Romantic Revolutionary: Shelley and Ireland

Poetry Ireland News March/April 2012

Percy Bysshe Shelley (1792-1822) was born into a world dominated by the struggle for the rights of man and political justice. This was a time when it was safe to assume that a poet of any dignity was inspired by the concepts of liberty, equality, and fraternity. Wordsworth enthused by the ideals of the French Revolution gloriously declaimed how:

  Bliss it was in that dawn to be alive
  But to be young was very heaven.

However, Shelley came of age in a period of reaction, between the failure of the French Revolution and the Reform Bill of 1832. He was one of a generation of writers who grew up in the opening decades of the nineteenth-century, who experienced the revolution at second hand, through the books of Volney, Godwin, and Paine.

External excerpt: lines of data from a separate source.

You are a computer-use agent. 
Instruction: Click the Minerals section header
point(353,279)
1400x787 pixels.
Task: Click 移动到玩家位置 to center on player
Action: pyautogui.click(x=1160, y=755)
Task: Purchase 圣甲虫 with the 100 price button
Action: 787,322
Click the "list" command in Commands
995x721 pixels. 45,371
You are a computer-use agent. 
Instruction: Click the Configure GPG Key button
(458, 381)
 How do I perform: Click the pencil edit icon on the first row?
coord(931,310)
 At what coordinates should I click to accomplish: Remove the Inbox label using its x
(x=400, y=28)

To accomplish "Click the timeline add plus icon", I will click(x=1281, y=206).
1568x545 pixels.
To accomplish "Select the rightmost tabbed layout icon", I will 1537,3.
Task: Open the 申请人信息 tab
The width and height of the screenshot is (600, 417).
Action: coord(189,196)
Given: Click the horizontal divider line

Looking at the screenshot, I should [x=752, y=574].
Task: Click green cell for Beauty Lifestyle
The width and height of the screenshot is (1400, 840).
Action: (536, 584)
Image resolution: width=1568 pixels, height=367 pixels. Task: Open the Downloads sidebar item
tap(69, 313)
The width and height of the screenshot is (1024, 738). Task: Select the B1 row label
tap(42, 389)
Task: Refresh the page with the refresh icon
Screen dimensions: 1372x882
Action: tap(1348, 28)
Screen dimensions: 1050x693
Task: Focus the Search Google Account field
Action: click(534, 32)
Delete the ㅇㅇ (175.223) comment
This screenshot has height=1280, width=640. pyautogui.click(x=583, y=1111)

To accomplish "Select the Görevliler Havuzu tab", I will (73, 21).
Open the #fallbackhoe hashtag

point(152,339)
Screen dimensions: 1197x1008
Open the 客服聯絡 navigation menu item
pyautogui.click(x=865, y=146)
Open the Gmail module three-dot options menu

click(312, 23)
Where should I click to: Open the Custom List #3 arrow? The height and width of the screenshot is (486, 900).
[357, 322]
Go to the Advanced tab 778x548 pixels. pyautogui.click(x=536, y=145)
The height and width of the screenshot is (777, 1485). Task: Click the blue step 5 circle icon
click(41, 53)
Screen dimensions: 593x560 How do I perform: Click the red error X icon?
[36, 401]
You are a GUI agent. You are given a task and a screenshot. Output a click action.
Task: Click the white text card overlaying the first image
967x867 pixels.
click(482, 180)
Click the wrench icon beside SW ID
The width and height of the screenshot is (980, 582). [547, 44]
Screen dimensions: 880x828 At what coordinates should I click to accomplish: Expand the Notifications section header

Two-hundred years ago in February 1812, inspired by the ideals of the Enlightenment, Shelley and his wife Harriet set sail for Dublin and threw themselves whole-heartedly into the struggle for Catholic emancipation and repeal of the Union. But, this chapter in his life is usually diminished or ignored by his biographer; even Richard Holmes in his wonderful book, Shelley the Pursuit, suggests that Shelley came to Ireland with little understanding of Irish affairs and left it after ‘a painful education in political reality’. Nothing could be further from the truth. Shelley was a devoted and courageous advocate of Irish freedom. His interest in Irish politics was fired by the Irish exile revolutionaries who frequented the coffee houses in London. In 1811, at the age of eighteen, Shelly wrote a ‘poetical essay’ in support of Peter Finnerty, an imprisoned Irish journalist, which in part led to his expulsion from Oxford University.

Shelley had put together a collection of poems, Songs of Liberty, and Ireland seemed the obvious place to have them published. He wanted his poems to be the ‘trumpet of a prophecy’ that gave utterance to inhumanity he saw around him. Shelley had prepared well; his pamphlet An Address to the Irish People was written to stir up the Irish people to take action on their own behalf. His second pamphlet, Proposals for an Association was even more direct, here he appealed to the remnants of the United Irishmen to come together to form a political association using peaceful means to influence Irish politics in a more radical direction. He also printed a Declaration of Rights in the tradition of the American Revolution to be pasted up on the walls of Dublin. With John Lawless, an associate of Daniel O’Connell, he planned to launch a new radical newspaper and also publish a new history of Ireland. The Compendium of Irish History was eventually published in 1814, but it’s unclear if Shelley made any editorial contribution. However, he must have made a favourable impression, as he was invited to speak at a meeting of the Catholic Association and shared a platform with Daniel O’Connell at the Music Hall Theatre in Fishamble Street. Shelley was a great admirer of Robert Emmet and the United Irishmen. His poem On Robert Emmet’s Tomb is both a statement of his support for the ideals of Emmet, and a bridge between his early didactic poetry and the great lyrical poet he became:

May the tempests of Winter that sweep o’er thy tomb
Disturb not a slumber so sacred as thine;
May the breezes of Summer that breathe of perfume
Waft their balmiest dews to so hallowed a shrine.

Shelley’s proposals came to nothing; his youth and inexperience counted against him. But Shelley did not give up on political activity; he moved to Wales to work amongst the farm labourers for better conditions. This agitation upset the local landowners, including Robert Leeson, the son of the Earl of Milltown, an Ascendancy landowner from County Wicklow. In early 1813 Leeson was behind an attempt on Shelley’s life causing him to flee Wales. Shelley sought refuge in Ireland. There in the seclusion of Ross Island in Killarney he completed his first major poem, Queen Mab. Here we see the final flowering of Shelley’s radical doctrine – his hatred of poverty and war – written in the most wonderful lyrical style:

War is the statesman’s game, the priests delight,
The lawyer’s jest, the hired assassin’s trade.

Shelley retained an interest in Irish politics right up to the time of his death in 1822 at the age of twenty-nine. Denis MacCarthy writing in 1842 in The Nation, the paper of the Young Ireland Movement, claimed Shelley as a friend and supporter of the Irish people. We should acknowledge Shelley’s contribution to Irish politics and how he inspired the likes of Yeats, Shaw O’Casey, Joyce, and Heaney, long before any of them had ever written a word.

Paul O’Brien is a writer and critic and is the author of Shelley and Revolutionary Ireland (Bookmarks, London).